Stated problem — Starting at the line that contains "Describe the element at coordinates (1133, 326)" and continuing through the end of the records, rewrite those lines with "Describe the element" changed to "Identify the element" and everything else left the same.

Listing —
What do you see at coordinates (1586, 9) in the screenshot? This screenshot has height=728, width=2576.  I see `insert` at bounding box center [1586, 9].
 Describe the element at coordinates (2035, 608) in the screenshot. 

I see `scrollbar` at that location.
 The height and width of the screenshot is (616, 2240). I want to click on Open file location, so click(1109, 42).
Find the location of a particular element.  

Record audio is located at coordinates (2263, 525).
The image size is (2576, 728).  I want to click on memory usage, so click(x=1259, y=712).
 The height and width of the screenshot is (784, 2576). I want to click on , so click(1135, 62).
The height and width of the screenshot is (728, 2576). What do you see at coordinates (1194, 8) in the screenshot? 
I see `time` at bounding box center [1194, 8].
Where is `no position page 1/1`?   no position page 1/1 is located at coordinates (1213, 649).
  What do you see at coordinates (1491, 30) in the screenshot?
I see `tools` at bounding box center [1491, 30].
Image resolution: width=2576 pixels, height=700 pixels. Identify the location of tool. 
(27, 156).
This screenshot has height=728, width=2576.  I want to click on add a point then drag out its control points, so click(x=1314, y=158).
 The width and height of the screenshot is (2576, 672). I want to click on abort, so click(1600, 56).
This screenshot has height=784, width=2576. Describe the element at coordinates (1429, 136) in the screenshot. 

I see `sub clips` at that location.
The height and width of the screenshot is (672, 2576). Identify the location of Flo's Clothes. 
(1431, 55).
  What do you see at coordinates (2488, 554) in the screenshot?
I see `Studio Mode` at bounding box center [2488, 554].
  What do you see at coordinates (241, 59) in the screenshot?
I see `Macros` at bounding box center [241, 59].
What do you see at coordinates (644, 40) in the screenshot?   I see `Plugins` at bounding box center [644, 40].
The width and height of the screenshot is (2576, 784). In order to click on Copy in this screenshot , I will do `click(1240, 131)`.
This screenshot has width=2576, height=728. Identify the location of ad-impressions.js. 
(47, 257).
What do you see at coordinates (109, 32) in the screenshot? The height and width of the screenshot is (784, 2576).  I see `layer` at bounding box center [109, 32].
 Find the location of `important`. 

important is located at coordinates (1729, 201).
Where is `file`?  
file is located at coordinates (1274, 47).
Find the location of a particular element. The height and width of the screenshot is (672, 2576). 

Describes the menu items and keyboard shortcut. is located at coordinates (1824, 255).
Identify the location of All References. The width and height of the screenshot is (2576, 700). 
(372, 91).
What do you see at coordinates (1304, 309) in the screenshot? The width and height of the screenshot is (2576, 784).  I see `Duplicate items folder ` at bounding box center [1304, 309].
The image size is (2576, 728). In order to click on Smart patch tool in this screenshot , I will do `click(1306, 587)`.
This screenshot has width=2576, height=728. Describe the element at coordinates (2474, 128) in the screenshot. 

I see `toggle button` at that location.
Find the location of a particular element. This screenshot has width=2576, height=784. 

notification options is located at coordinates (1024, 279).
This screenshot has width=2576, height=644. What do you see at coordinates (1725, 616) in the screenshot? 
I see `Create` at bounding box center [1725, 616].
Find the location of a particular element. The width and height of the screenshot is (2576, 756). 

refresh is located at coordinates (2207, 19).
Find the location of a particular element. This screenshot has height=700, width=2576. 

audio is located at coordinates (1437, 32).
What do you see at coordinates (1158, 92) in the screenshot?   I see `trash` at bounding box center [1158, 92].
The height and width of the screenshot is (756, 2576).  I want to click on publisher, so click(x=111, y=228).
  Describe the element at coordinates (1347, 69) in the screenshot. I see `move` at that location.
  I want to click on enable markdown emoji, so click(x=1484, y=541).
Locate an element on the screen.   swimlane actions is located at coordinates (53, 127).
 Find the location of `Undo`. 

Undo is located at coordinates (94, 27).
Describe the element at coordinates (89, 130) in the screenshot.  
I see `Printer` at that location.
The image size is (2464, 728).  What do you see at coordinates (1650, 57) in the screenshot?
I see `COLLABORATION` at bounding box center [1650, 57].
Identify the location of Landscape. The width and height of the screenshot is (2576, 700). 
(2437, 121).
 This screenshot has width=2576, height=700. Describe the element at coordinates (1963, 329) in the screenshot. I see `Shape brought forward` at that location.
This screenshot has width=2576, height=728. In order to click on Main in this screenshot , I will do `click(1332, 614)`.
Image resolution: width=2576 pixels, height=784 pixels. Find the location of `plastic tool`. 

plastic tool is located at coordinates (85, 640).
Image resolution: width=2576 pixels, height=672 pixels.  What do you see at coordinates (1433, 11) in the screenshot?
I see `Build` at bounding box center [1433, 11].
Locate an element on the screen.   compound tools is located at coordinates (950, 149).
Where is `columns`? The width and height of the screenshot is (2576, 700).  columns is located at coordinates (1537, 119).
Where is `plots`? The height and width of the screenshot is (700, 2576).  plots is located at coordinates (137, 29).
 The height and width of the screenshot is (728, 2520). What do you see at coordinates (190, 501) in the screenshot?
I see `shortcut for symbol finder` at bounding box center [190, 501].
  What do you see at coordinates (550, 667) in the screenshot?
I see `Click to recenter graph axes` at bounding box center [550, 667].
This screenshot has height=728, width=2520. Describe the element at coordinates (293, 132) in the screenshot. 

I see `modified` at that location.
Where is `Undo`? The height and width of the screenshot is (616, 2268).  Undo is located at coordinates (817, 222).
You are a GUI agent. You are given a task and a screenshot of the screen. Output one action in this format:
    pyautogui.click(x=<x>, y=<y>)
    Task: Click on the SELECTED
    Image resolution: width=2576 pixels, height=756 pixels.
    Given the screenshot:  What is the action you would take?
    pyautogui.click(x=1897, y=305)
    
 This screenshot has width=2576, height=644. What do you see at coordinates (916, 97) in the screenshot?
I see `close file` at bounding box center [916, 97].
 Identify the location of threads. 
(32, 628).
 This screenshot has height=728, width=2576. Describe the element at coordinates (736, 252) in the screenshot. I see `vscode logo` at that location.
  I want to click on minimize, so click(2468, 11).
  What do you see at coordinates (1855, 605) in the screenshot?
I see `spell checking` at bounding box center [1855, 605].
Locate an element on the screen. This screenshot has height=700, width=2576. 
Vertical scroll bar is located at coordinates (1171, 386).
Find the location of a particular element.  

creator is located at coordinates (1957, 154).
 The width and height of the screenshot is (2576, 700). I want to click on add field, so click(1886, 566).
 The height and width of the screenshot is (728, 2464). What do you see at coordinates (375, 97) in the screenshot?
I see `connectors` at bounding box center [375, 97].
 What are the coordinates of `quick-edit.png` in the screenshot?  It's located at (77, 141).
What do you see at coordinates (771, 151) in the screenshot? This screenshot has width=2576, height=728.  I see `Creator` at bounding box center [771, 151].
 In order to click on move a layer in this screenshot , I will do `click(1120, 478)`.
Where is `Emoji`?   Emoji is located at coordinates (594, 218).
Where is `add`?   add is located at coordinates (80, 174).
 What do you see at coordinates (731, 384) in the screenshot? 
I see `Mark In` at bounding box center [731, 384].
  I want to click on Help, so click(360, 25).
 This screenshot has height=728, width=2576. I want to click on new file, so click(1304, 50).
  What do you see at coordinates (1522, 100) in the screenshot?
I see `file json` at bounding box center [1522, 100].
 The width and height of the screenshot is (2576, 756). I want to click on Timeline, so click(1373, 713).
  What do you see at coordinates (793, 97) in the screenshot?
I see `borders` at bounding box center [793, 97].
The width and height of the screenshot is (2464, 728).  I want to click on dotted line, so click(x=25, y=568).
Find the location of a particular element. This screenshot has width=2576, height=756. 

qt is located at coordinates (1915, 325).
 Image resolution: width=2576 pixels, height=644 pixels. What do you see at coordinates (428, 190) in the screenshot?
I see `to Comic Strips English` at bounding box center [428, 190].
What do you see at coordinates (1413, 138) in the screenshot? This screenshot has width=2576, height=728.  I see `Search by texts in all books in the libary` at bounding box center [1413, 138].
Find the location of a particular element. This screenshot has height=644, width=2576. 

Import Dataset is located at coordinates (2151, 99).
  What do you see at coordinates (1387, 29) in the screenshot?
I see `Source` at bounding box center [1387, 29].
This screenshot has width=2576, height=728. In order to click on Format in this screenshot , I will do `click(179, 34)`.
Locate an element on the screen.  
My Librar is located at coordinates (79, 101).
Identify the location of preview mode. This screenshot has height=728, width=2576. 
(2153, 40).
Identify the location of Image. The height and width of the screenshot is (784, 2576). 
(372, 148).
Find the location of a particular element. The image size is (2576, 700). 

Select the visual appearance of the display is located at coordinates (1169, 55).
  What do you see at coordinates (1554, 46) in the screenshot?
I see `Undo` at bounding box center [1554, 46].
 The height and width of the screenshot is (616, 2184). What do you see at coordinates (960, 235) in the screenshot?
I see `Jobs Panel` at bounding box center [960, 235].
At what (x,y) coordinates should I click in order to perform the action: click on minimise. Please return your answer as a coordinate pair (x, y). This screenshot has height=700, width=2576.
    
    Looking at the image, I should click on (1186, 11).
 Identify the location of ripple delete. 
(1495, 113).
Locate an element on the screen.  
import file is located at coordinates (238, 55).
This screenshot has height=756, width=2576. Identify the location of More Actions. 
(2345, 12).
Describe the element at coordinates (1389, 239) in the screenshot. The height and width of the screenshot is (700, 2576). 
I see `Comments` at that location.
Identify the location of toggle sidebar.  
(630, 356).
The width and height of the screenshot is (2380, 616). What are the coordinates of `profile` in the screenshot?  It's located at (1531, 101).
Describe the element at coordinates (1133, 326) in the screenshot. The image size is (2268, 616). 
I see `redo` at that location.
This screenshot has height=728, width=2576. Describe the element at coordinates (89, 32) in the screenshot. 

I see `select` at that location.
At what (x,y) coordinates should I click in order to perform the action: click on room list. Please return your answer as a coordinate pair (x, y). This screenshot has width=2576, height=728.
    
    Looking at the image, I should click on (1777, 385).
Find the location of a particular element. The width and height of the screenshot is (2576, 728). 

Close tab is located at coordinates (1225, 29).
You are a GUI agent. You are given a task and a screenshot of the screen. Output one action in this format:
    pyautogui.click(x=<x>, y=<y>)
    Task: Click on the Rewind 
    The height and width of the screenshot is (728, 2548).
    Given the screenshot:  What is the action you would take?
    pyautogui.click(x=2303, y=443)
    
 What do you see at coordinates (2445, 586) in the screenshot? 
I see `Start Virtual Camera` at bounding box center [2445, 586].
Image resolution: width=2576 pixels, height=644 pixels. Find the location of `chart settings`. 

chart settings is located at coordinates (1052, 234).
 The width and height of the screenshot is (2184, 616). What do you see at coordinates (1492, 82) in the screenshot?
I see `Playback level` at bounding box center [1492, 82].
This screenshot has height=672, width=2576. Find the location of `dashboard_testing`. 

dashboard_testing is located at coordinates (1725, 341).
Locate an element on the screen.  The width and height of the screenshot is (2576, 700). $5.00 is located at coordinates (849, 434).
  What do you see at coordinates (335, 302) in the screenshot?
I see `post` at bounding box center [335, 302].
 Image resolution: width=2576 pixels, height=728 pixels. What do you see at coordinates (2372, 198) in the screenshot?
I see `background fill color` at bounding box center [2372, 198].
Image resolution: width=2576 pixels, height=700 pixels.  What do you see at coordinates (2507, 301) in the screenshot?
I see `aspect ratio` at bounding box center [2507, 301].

Reply —
Identify the element at coordinates (1133, 326) in the screenshot. The image size is (2268, 616). 
I see `redo` at that location.
This screenshot has height=728, width=2576. Identify the element at coordinates (89, 32) in the screenshot. 

I see `select` at that location.
At what (x,y) coordinates should I click in order to perform the action: click on room list. Please return your answer as a coordinate pair (x, y). This screenshot has width=2576, height=728.
    
    Looking at the image, I should click on (1777, 385).
Find the location of a particular element. The width and height of the screenshot is (2576, 728). 

Close tab is located at coordinates (1225, 29).
You are a GUI agent. You are given a task and a screenshot of the screen. Output one action in this format:
    pyautogui.click(x=<x>, y=<y>)
    Task: Click on the Rewind 
    The height and width of the screenshot is (728, 2548).
    Given the screenshot:  What is the action you would take?
    pyautogui.click(x=2303, y=443)
    
 What do you see at coordinates (2445, 586) in the screenshot? 
I see `Start Virtual Camera` at bounding box center [2445, 586].
Image resolution: width=2576 pixels, height=644 pixels. Find the location of `chart settings`. 

chart settings is located at coordinates (1052, 234).
 The width and height of the screenshot is (2184, 616). What do you see at coordinates (1492, 82) in the screenshot?
I see `Playback level` at bounding box center [1492, 82].
This screenshot has height=672, width=2576. Find the location of `dashboard_testing`. 

dashboard_testing is located at coordinates (1725, 341).
Locate an element on the screen.  The width and height of the screenshot is (2576, 700). $5.00 is located at coordinates (849, 434).
  What do you see at coordinates (335, 302) in the screenshot?
I see `post` at bounding box center [335, 302].
 Image resolution: width=2576 pixels, height=728 pixels. What do you see at coordinates (2372, 198) in the screenshot?
I see `background fill color` at bounding box center [2372, 198].
Image resolution: width=2576 pixels, height=700 pixels.  What do you see at coordinates (2507, 301) in the screenshot?
I see `aspect ratio` at bounding box center [2507, 301].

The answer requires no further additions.